Javier 12

Javier kaute an den Nägeln. Da war er wieder, dieser Druck. Dieser unsägliche Druck, der auf seiner Brust lastete. Der Schmerz, der sich einstellte, wenn er ein Stück Nagel mit den Zähnen aus dem Nagelbett riss, überdeckte für einige Momente das Gefühl des Drucks.

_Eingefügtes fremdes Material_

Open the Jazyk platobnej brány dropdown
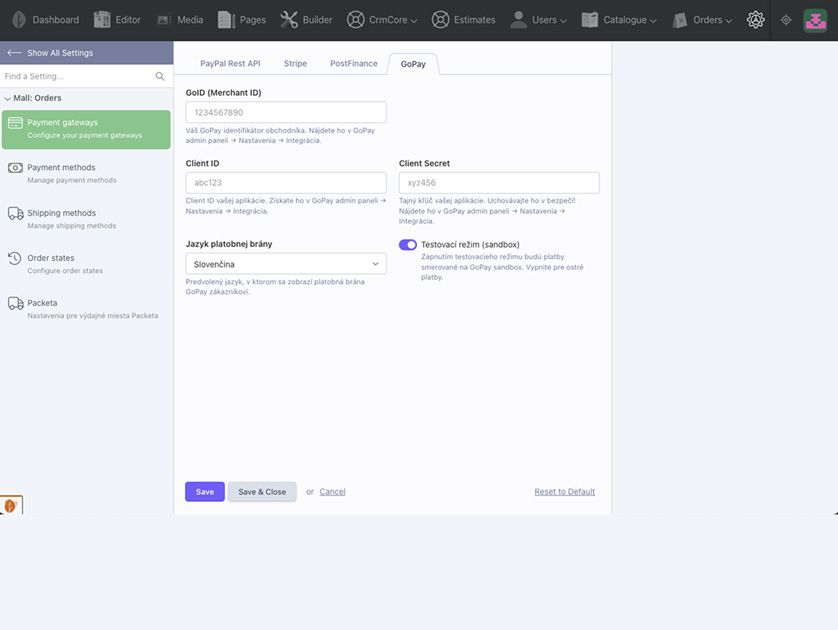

Javier erwartete einen Kunden, der sich die Werke von Daniel Mersiowsky ansehen wollte. Jannis war ein griechischer Bauunternehmer und Sammler, der schon häufiger bei Javier gekauft hatte. Jannis schätzte Javier für seine offene, freundschaftliche Art. Javier schätzte Jannis dagegen nicht, denn er zwang ihn dazu, das zu machen, was Javier die Javier-Show nannte. Er spielte ihm und allen seinen Geschäftspartnern diese offene, freundschaftliche Art vor. Eine Art, die Javier gar nicht empfinden konnte. Das Gefühl der Freundschaft blieb Javier unzugänglich. Dass er spielen musste, dafür hasste er seine Kunden.
Was er aber an Jannis bewunderte, war dessen immenser Reichtum und die Art und Weise wie er den Kunstmarkt manipulierte. Jannis sammelte vor allem Pop-Art in einer Weise, die es ihm erlaubte, den Markt zu kontrollieren. Namhafte Künstler fanden sich in seiner Sammlung, allerdings sah sich Jannis immer wieder dem Vorwurf ausgesetzt, die Künstler wären niemals namhaft geworden, hätte er nicht in der Absicht seinen Reichtum zu mehren zu Beginn der einzelnen Karrieren den Markt leer gekauft, um ihn dann später wieder tröpfchenweise mit den entsprechenden Werken zu horrenden Preisen zu versorgen.
Javier hatte noch eine Stunde Zeit bis zu Jannis‘ Eintreffen. Mit jeder Minute nahm dieser Druck, diese innere Unruhe zu.  Er versuchte sich abzulenken, doch es half nichts. Die innere Unruhe nahm immer weiter zu und wuchs sich aus. Sie wurde zu Angst, dann zu Panik. Valium, Alkohol, Kokain, Heroin, eine der Substanzen hätte jetzt wunderbar geholfen. Am besten alle zusammen. Dann wäre die Panik gewichen, das weiche Gefühl hätte sich eingestellt, das Sanfte wäre über ihn gekommen, es wäre, wie nach Hause zu kommen.
Dieser ganze Entzug war ein Fehler gewesen, schoss es ihm aus einer ganz dunklen Ecke seines Hirns ins Bewusstsein. Sofort tadelte er sich für diesen Gedanken. Er biss sich einen Hautfetzen aus dem Nagelbett. Javier hatte das Gefühl, als müsste er wegrennen. Rennen, so schnell wie es nur geht. Das Problem war nur, das wovor Javier wegrennen wollte, nahm er immer mit. Es war ja er selbst.